So what will happen if a VM uses over the locked memory limit? Are we
only using cgroup so that the DMA_MAP ioctl() will just fail? Or there
is anything more to do with libvirt when VM exceeds this limitation?

Another question to vfio-pci module: I see that
vfio_listener_region_add() will crash the VM if it fails to do dma map
and we'll get this:

  hw_error("vfio: DMA mapping failed, unable to continue");

However in vfio_iommu_map_notify(), we don't have such a hard
requirement - when dma map fails, we just error_report() without quit
the VM. Could I ask why we are having different behavior here?

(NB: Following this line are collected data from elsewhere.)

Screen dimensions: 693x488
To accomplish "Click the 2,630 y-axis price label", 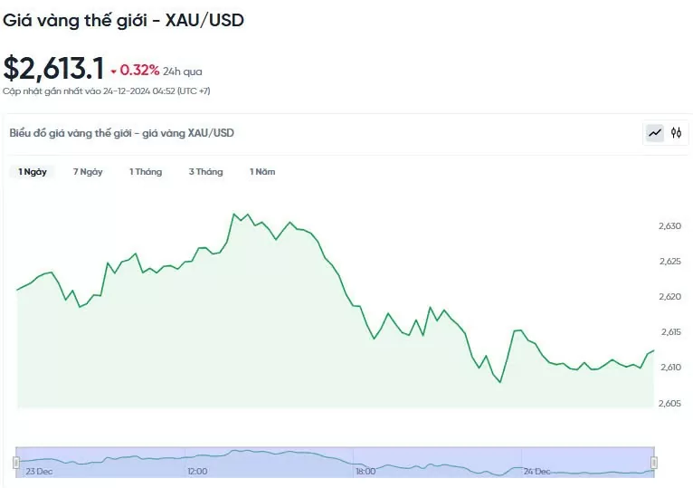I will click(669, 226).
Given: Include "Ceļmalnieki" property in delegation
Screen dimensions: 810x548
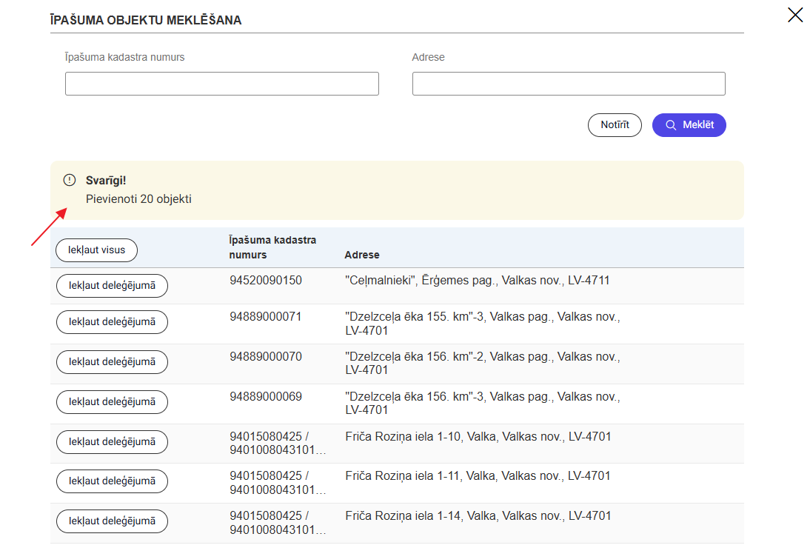Looking at the screenshot, I should click(x=112, y=286).
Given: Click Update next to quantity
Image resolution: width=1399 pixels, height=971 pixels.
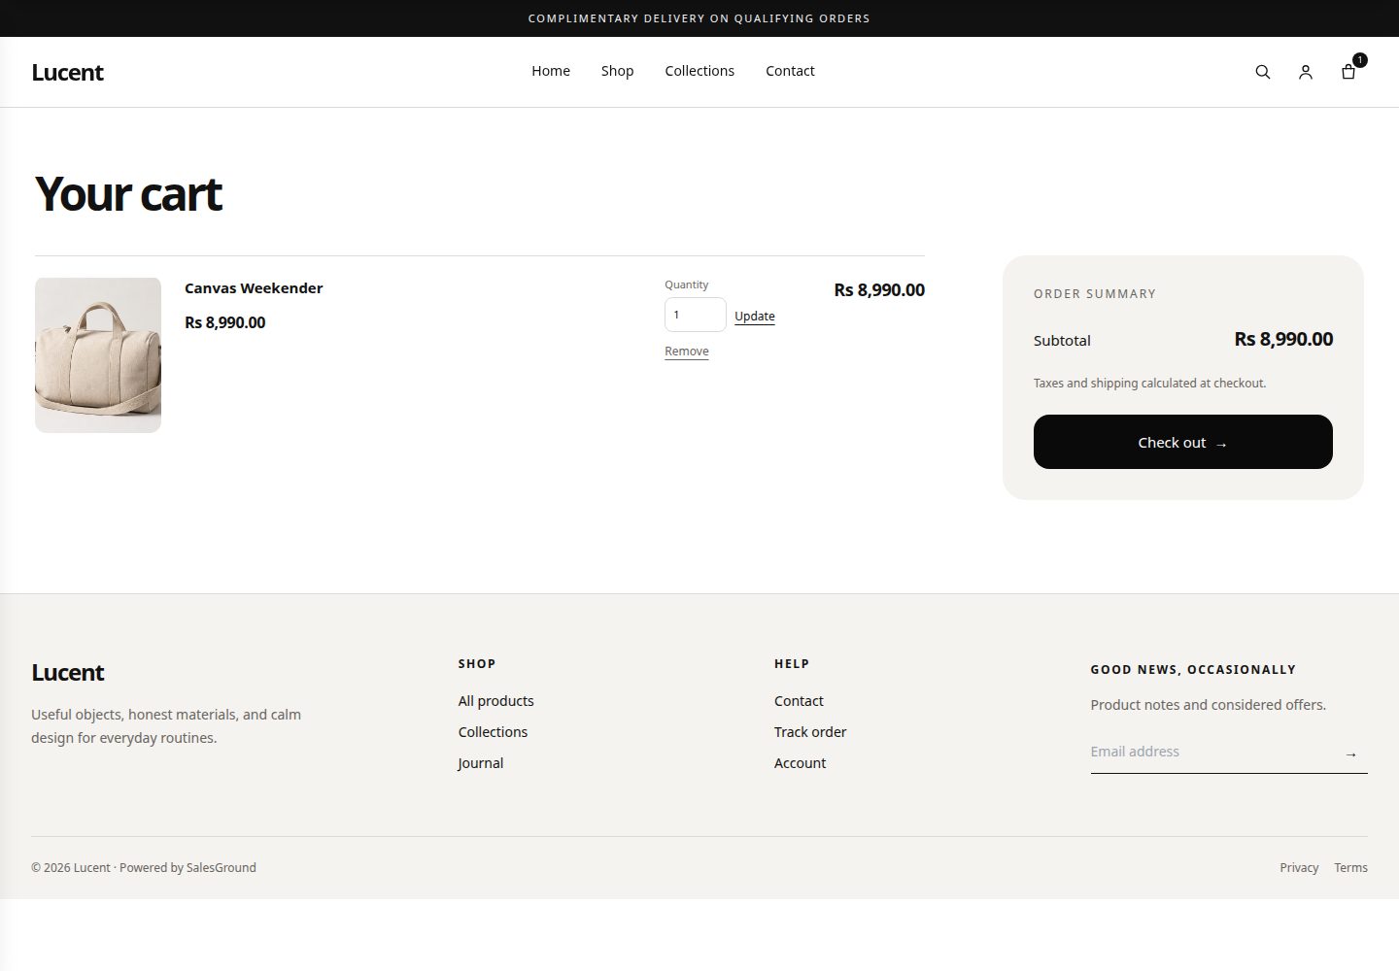Looking at the screenshot, I should (x=755, y=317).
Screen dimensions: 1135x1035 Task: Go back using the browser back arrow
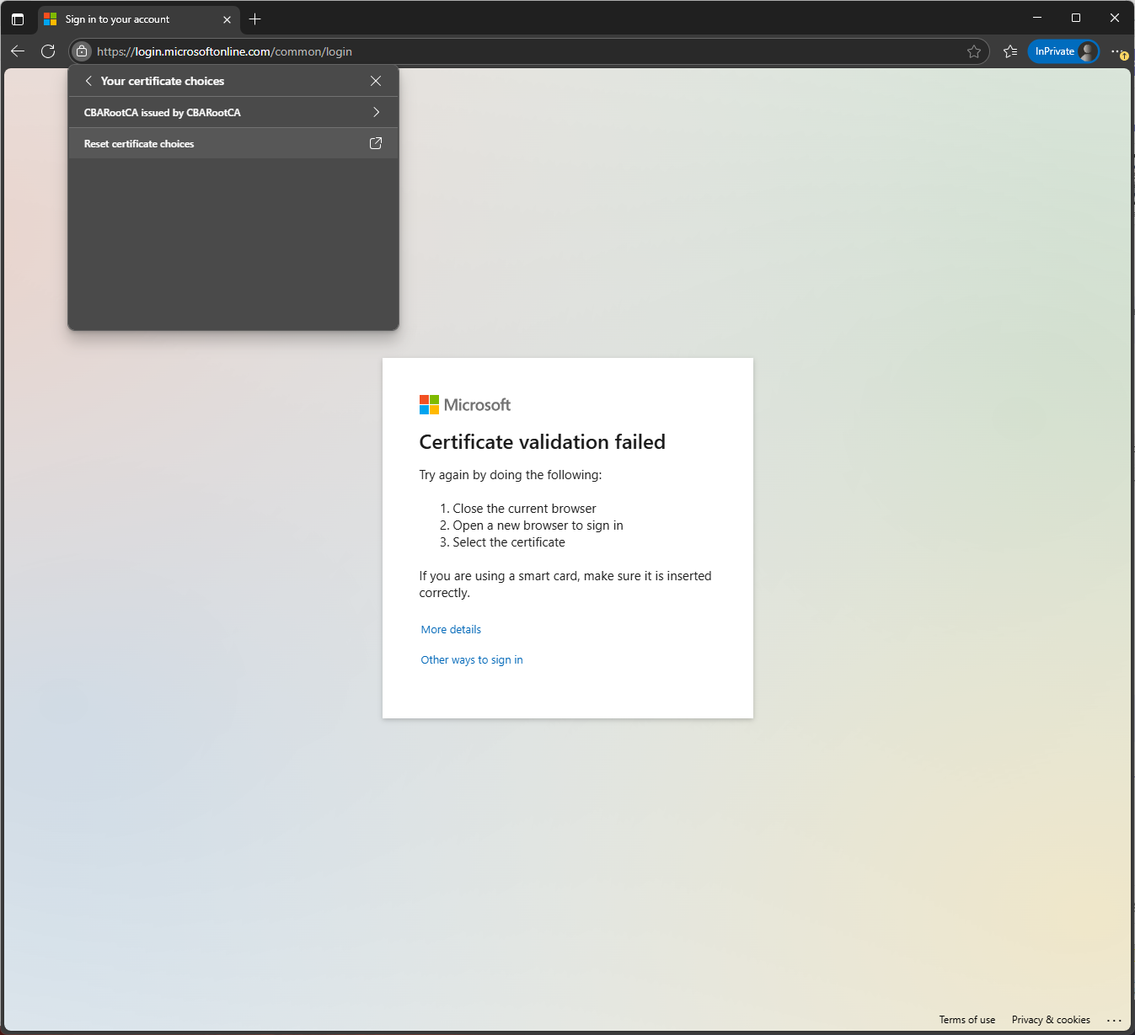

Any
special concerns?

IMHO if the guest program abuse the vIOMMU mapping usage and reaches
the locked memory limit (I think for now N*VM_RAM_SIZE is fairly big
enough) that libvirt assigned to this VM, we should just crash the VM
to make sure it won't affect others (I assume using over N*VM_RAM_SIZE
for mapping is a hard clue that guest is doing something dangerous and
illegal).

[...]

> > I can totally understand that the performance will suck if dynamic
> > mapping is used. AFAIU this work will only be used with static dma
> > mapping like running DPDK in guest (besides other trivial goals, like,
> > development purpose).
> 
> We can't control how a feature is used, which is why I'm trying to make
> sure this doesn't come as a surprise to anyone.

Yes. Agree that we'd better try our best to let people know this
before they start to use it.

Thanks,

-- peterx